#### [Request]
Retype each of the following items word for word, without changing anything.

#### [Stored records]
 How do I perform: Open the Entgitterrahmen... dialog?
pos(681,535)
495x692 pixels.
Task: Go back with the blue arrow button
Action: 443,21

#### [Completed task]
 How do I perform: Open the Entgitterrahmen... dialog?
pos(681,535)
495x692 pixels.
Task: Go back with the blue arrow button
Action: 443,21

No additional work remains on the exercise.